Die Darsteller bauen seelenruhig einen Joint, die Kamera hält lange drauf, sonst passiert nichts. Eine Szene wie man sie aus dem Film ‚The American‘ kennt, in dem George Clooney mit der größtmöglichen Sorgfalt sein Gewehr auseinanderbaut, reinigt und wieder zusammenbaut.

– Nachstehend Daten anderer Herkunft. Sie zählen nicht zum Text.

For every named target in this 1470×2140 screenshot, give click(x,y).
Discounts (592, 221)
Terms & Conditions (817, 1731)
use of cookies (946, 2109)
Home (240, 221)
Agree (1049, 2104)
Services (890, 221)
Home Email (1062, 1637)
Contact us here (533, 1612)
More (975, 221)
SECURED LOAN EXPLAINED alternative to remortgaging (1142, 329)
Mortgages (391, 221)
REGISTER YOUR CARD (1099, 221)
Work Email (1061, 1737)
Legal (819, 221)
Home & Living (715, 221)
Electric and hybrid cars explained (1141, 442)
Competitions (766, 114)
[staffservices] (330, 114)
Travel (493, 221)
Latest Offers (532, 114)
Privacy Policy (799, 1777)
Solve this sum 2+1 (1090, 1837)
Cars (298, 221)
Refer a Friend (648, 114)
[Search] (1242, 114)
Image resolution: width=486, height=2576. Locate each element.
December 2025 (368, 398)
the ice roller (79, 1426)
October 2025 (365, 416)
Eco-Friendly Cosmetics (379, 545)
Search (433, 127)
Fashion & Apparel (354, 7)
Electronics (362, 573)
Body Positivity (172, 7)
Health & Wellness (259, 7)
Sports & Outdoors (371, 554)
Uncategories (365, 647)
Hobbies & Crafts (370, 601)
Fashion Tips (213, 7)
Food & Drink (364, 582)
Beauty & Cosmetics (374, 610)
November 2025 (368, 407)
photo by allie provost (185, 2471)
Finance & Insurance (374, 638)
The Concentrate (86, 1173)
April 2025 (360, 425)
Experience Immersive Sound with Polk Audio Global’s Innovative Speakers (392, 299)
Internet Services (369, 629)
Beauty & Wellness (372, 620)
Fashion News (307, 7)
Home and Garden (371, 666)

„Man hört dieses Pop-Lied und es ist so richtig und es ist so falsch“, sagt einer der Darsteller, während die zwei Damen neben mir nach über 60 Minuten des gleichmütigen Ausharrens ganz plötzlich hektisch den Saal verlassen, um sich den Rest des Abends von ihrem Netflix-Abo berieseln zu lassen.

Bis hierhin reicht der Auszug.